Kinnevik supports the proposed merger Tele2


Kinnevik AB (publ) (“Kinnevik”) today announced that it supports the proposed statutory merger between Tele2 and Com Hem (the “Merger”). When the Merger has been completed, Kinnevik will become the largest shareholder in the combined company (“Enlarged Tele2”), holding 27.3 percent of the shares and 41.9 percent of the votes.

The completion of the Merger is subject to, inter alia, approval by the shareholders of each of Tele2 and Com Hem at their respective Extraordinary General Meetings, which are currently expected to be held during the second half of 2018, as well as necessary authority approvals.

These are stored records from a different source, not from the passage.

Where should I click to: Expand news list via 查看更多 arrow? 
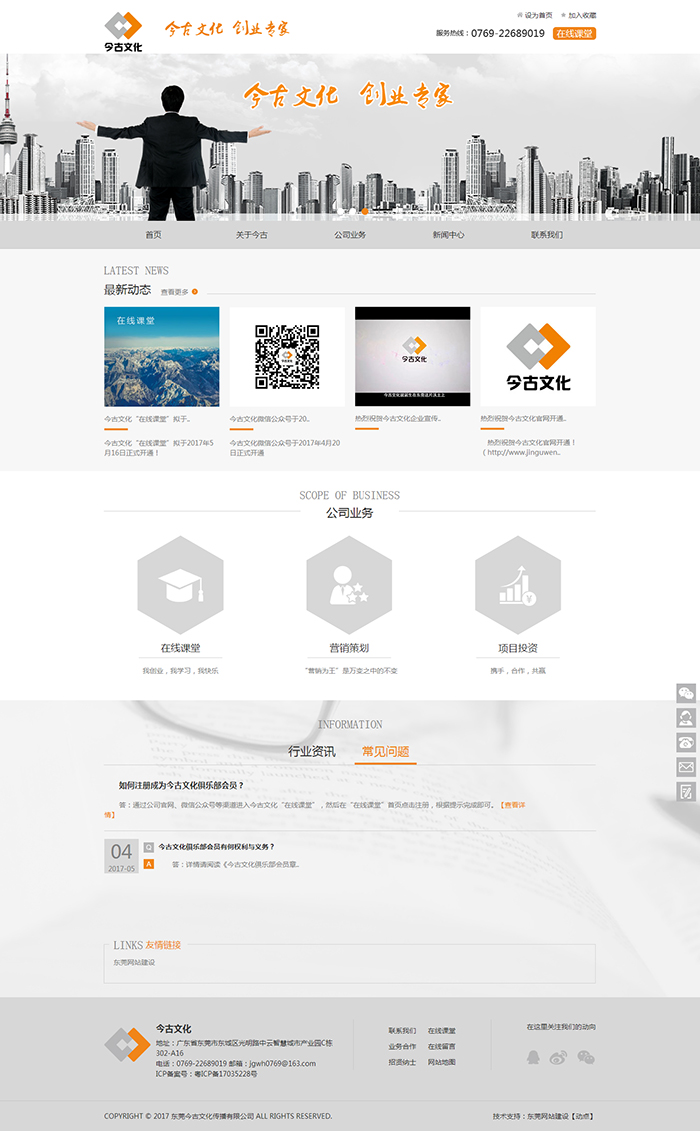(195, 292)
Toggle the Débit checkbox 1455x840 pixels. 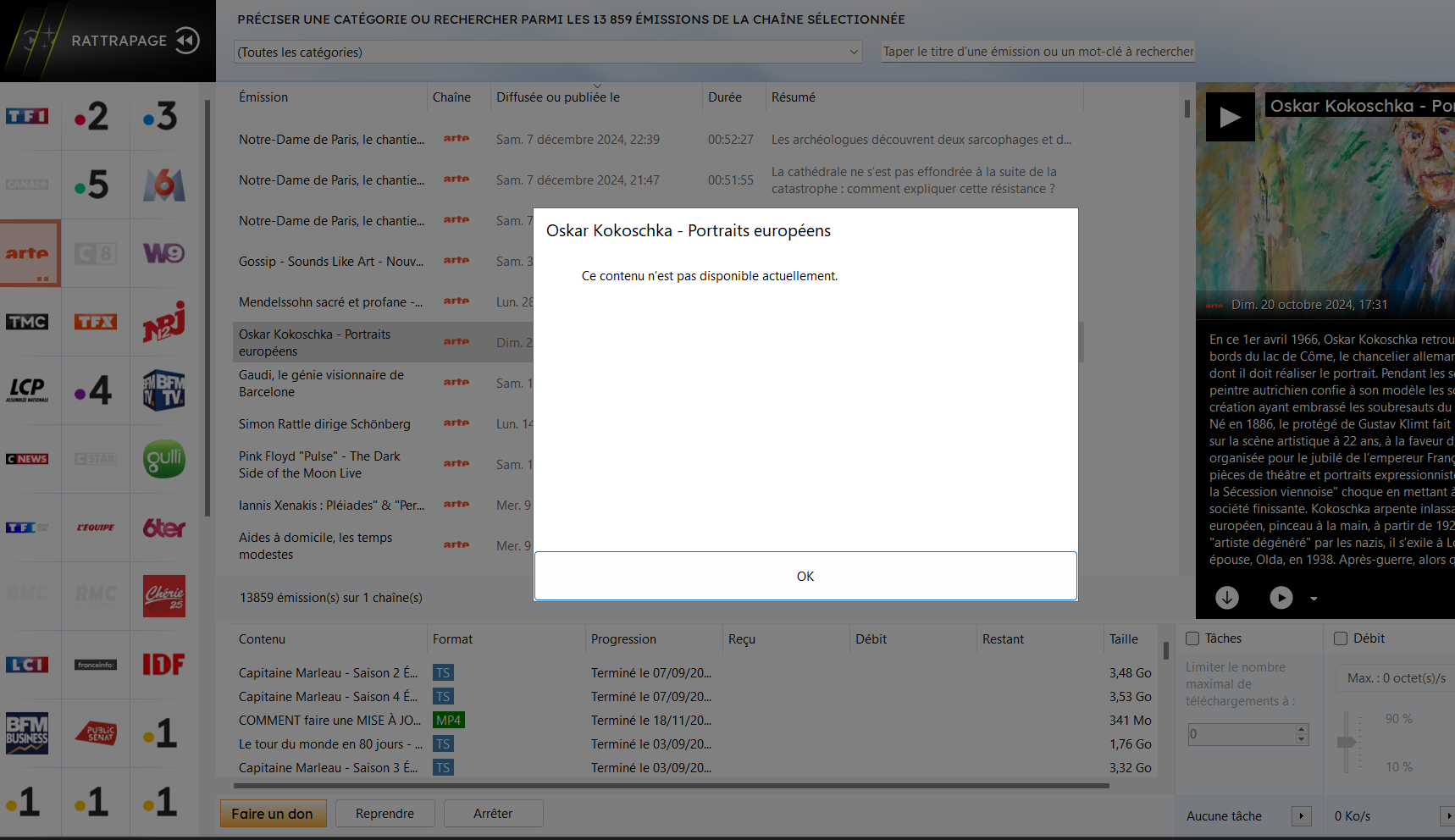[x=1341, y=638]
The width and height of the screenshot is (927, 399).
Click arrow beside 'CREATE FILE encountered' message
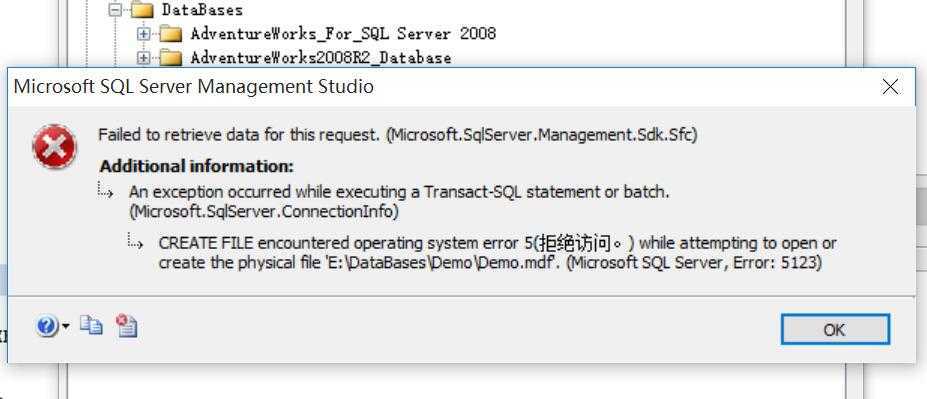coord(135,241)
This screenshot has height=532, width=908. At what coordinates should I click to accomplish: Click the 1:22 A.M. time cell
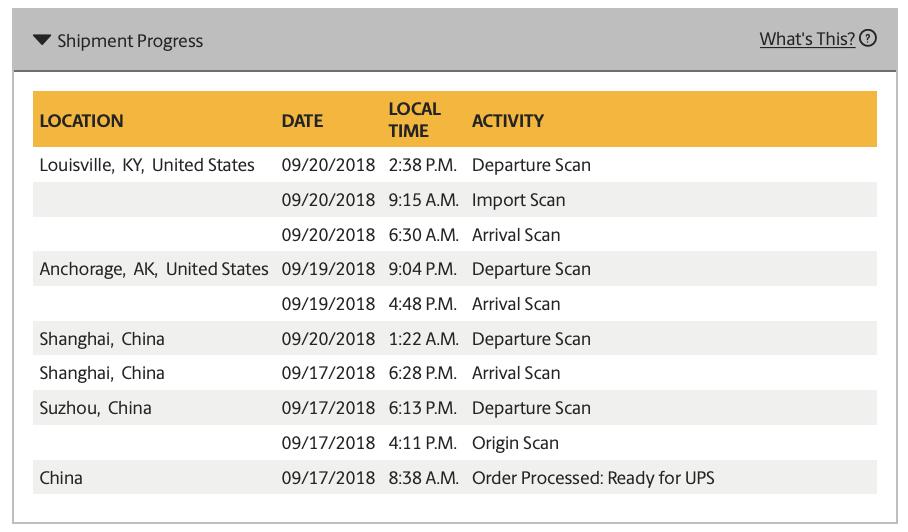[x=423, y=339]
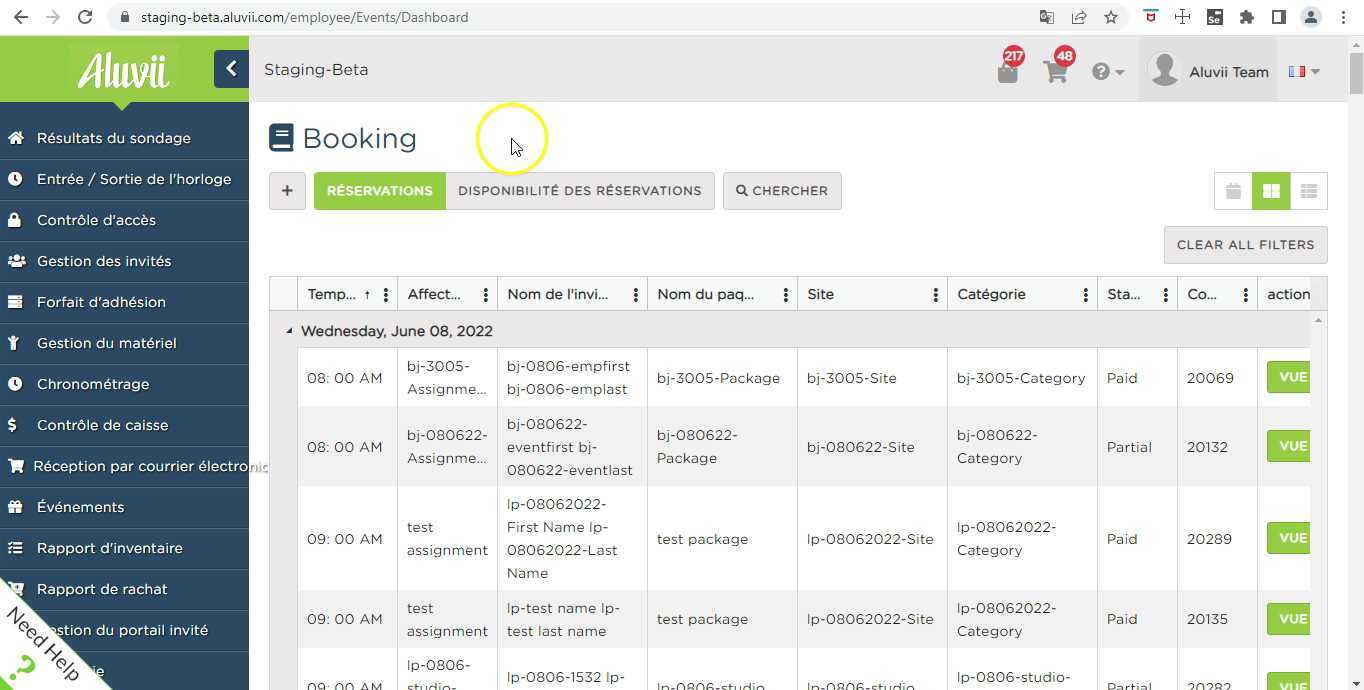This screenshot has height=690, width=1364.
Task: Switch to the calendar view of bookings
Action: (1232, 191)
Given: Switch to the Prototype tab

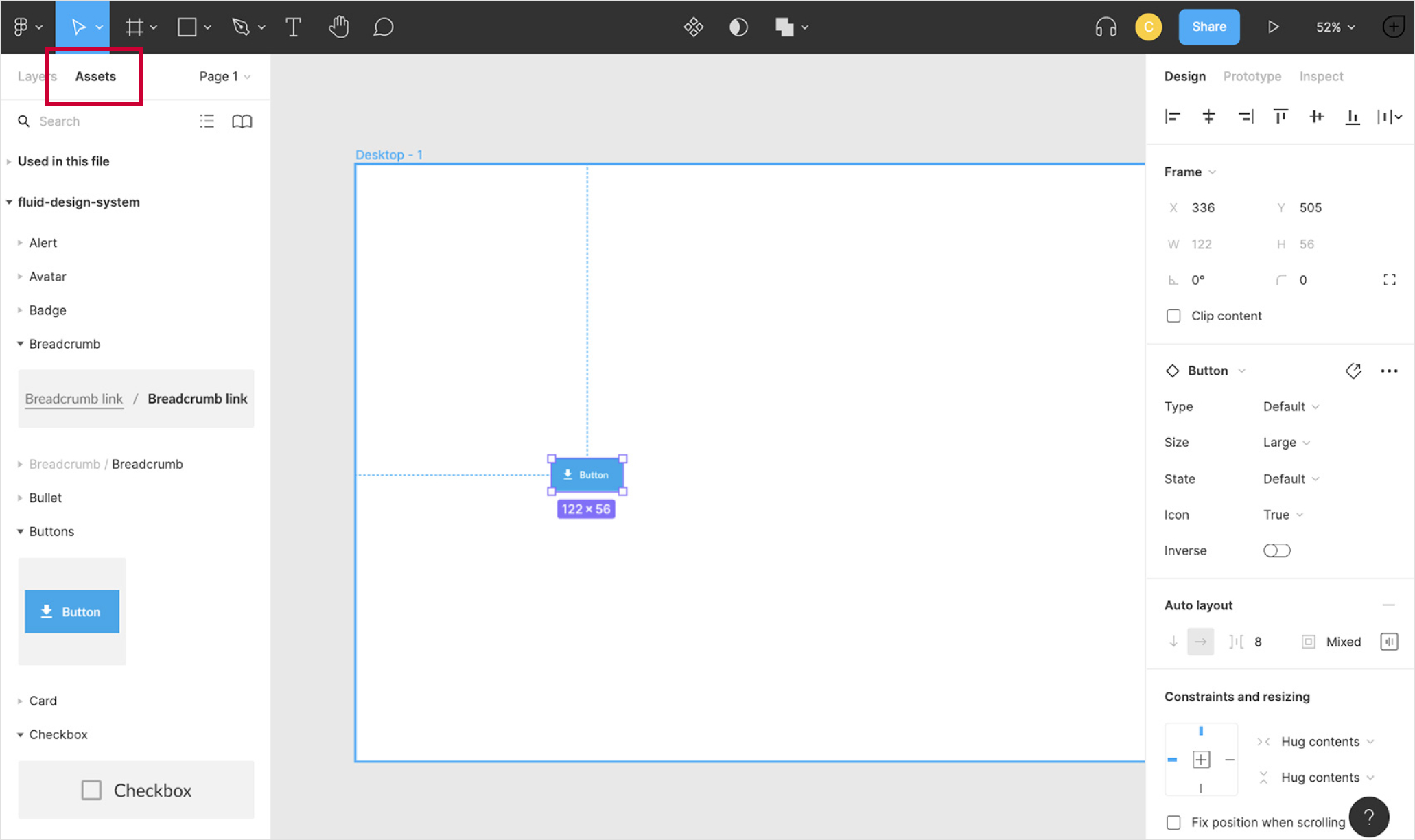Looking at the screenshot, I should [1252, 76].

Kinnevik is today the largest shareholder in both Tele2 and Com Hem, holding in aggregate 30.1 percent of the shares and 47.6 percent of the votes in Tele2, and 18.7 percent of the shares and votes in Com Hem.[1] Kinnevik supports the proposed Merger and has undertaken to vote in favor of the Merger at the respective company’s Extraordinary General Meeting and not to sell any shares in Tele2 or Com Hem (or in Enlarged Tele2) up until six months after completion of the Merger, subject to customary conditions. In addition, Kinnevik has committed to participate in the European Commission’s merger control procedure, and is prepared to effect pro-competitive measures, if required, to complete the Merger.

Joakim Andersson, CFO and acting CEO of Kinnevik during 2017, commented:

“As the largest shareholder in both Tele2 and Com Hem, we are fully supportive of the proposed Merger. We continuously evaluate strategic options for our investee companies and are excited about the creation of a leading integrated operator in the Swedish market. Enlarged Tele2 will be very well positioned to act as a customer champion in an integrated world and the combination’s synergies should lead to meaningful value creation for all shareholders.”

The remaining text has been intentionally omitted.